| What the task requires |
Copy out the lines below word for word.

| Input material |
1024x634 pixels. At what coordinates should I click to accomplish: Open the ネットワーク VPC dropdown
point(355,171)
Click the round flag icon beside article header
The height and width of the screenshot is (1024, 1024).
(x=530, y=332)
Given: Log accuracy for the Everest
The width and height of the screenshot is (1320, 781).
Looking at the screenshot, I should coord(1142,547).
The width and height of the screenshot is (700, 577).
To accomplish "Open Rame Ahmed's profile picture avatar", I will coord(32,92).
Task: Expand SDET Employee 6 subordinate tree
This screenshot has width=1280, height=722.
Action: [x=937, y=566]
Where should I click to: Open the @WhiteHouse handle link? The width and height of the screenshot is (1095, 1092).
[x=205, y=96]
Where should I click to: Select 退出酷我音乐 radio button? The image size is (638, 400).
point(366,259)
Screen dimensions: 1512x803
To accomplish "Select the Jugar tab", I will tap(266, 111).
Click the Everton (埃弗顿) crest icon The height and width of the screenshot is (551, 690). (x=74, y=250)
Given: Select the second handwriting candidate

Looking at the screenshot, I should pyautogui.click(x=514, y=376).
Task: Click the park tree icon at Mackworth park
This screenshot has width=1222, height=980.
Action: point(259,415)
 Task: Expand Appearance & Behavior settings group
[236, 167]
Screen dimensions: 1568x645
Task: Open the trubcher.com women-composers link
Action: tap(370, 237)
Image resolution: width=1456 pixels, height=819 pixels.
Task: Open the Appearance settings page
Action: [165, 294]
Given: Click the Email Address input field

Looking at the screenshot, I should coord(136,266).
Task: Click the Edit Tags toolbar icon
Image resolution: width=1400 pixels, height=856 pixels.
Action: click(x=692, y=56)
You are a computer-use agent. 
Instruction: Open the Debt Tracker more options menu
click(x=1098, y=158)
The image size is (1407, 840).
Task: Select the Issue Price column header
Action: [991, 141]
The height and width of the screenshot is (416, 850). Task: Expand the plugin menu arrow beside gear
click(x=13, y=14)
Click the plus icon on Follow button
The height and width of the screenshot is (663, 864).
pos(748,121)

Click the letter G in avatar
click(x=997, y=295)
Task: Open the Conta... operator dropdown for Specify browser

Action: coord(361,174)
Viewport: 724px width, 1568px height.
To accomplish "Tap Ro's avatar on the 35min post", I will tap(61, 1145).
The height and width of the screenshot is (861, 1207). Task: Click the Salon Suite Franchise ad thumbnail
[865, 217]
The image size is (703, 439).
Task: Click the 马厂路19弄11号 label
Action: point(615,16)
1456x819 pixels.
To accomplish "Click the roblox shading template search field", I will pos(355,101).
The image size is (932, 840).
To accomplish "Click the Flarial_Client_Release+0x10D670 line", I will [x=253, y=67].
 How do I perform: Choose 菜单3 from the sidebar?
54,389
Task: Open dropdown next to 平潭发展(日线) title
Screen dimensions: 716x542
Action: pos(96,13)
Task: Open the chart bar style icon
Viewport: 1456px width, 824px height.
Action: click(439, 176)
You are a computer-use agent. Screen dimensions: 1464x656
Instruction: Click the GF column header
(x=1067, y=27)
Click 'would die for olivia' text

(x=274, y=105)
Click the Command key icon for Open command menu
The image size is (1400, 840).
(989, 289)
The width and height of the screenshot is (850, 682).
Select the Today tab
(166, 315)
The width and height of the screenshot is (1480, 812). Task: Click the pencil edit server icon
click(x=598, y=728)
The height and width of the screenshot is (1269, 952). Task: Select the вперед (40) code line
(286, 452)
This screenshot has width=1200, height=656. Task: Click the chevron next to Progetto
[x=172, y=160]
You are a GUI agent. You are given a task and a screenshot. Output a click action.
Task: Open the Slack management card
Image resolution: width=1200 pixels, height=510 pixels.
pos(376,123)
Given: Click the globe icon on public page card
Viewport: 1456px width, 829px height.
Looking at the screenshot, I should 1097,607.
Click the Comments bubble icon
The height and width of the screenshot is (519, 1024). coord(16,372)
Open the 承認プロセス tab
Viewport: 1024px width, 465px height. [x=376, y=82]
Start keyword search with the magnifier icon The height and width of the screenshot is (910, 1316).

| Solution to this exercise |
1024x634 pixels. At what coordinates should I click to accomplish: Open the ネットワーク VPC dropdown
point(355,171)
Click the round flag icon beside article header
The height and width of the screenshot is (1024, 1024).
(x=530, y=332)
Given: Log accuracy for the Everest
The width and height of the screenshot is (1320, 781).
Looking at the screenshot, I should coord(1142,547).
The width and height of the screenshot is (700, 577).
To accomplish "Open Rame Ahmed's profile picture avatar", I will coord(32,92).
Task: Expand SDET Employee 6 subordinate tree
This screenshot has width=1280, height=722.
Action: [x=937, y=566]
Where should I click to: Open the @WhiteHouse handle link? The width and height of the screenshot is (1095, 1092).
[x=205, y=96]
Where should I click to: Select 退出酷我音乐 radio button? The image size is (638, 400).
point(366,259)
Screen dimensions: 1512x803
To accomplish "Select the Jugar tab", I will tap(266, 111).
Click the Everton (埃弗顿) crest icon The height and width of the screenshot is (551, 690). (x=74, y=250)
Given: Select the second handwriting candidate

Looking at the screenshot, I should pyautogui.click(x=514, y=376).
Task: Click the park tree icon at Mackworth park
This screenshot has width=1222, height=980.
Action: point(259,415)
 Task: Expand Appearance & Behavior settings group
[236, 167]
Screen dimensions: 1568x645
Task: Open the trubcher.com women-composers link
Action: tap(370, 237)
Image resolution: width=1456 pixels, height=819 pixels.
Task: Open the Appearance settings page
Action: [165, 294]
Given: Click the Email Address input field

Looking at the screenshot, I should coord(136,266).
Task: Click the Edit Tags toolbar icon
Image resolution: width=1400 pixels, height=856 pixels.
Action: click(x=692, y=56)
You are a computer-use agent. 
Instruction: Open the Debt Tracker more options menu
click(x=1098, y=158)
The image size is (1407, 840).
Task: Select the Issue Price column header
Action: [991, 141]
The height and width of the screenshot is (416, 850). Task: Expand the plugin menu arrow beside gear
click(x=13, y=14)
Click the plus icon on Follow button
The height and width of the screenshot is (663, 864).
pos(748,121)

Click the letter G in avatar
click(x=997, y=295)
Task: Open the Conta... operator dropdown for Specify browser

Action: coord(361,174)
Viewport: 724px width, 1568px height.
To accomplish "Tap Ro's avatar on the 35min post", I will tap(61, 1145).
The height and width of the screenshot is (861, 1207). Task: Click the Salon Suite Franchise ad thumbnail
[865, 217]
The image size is (703, 439).
Task: Click the 马厂路19弄11号 label
Action: point(615,16)
1456x819 pixels.
To accomplish "Click the roblox shading template search field", I will pos(355,101).
The image size is (932, 840).
To accomplish "Click the Flarial_Client_Release+0x10D670 line", I will [x=253, y=67].
 How do I perform: Choose 菜单3 from the sidebar?
54,389
Task: Open dropdown next to 平潭发展(日线) title
Screen dimensions: 716x542
Action: pos(96,13)
Task: Open the chart bar style icon
Viewport: 1456px width, 824px height.
Action: click(439, 176)
You are a computer-use agent. Screen dimensions: 1464x656
Instruction: Click the GF column header
(x=1067, y=27)
Click 'would die for olivia' text

(x=274, y=105)
Click the Command key icon for Open command menu
The image size is (1400, 840).
(989, 289)
The width and height of the screenshot is (850, 682).
Select the Today tab
(166, 315)
The width and height of the screenshot is (1480, 812). Task: Click the pencil edit server icon
click(x=598, y=728)
The height and width of the screenshot is (1269, 952). Task: Select the вперед (40) code line
(286, 452)
This screenshot has width=1200, height=656. Task: Click the chevron next to Progetto
[x=172, y=160]
You are a GUI agent. You are given a task and a screenshot. Output a click action.
Task: Open the Slack management card
Image resolution: width=1200 pixels, height=510 pixels.
pos(376,123)
Given: Click the globe icon on public page card
Viewport: 1456px width, 829px height.
Looking at the screenshot, I should 1097,607.
Click the Comments bubble icon
The height and width of the screenshot is (519, 1024). coord(16,372)
Open the 承認プロセス tab
Viewport: 1024px width, 465px height. [x=376, y=82]
Start keyword search with the magnifier icon The height and width of the screenshot is (910, 1316).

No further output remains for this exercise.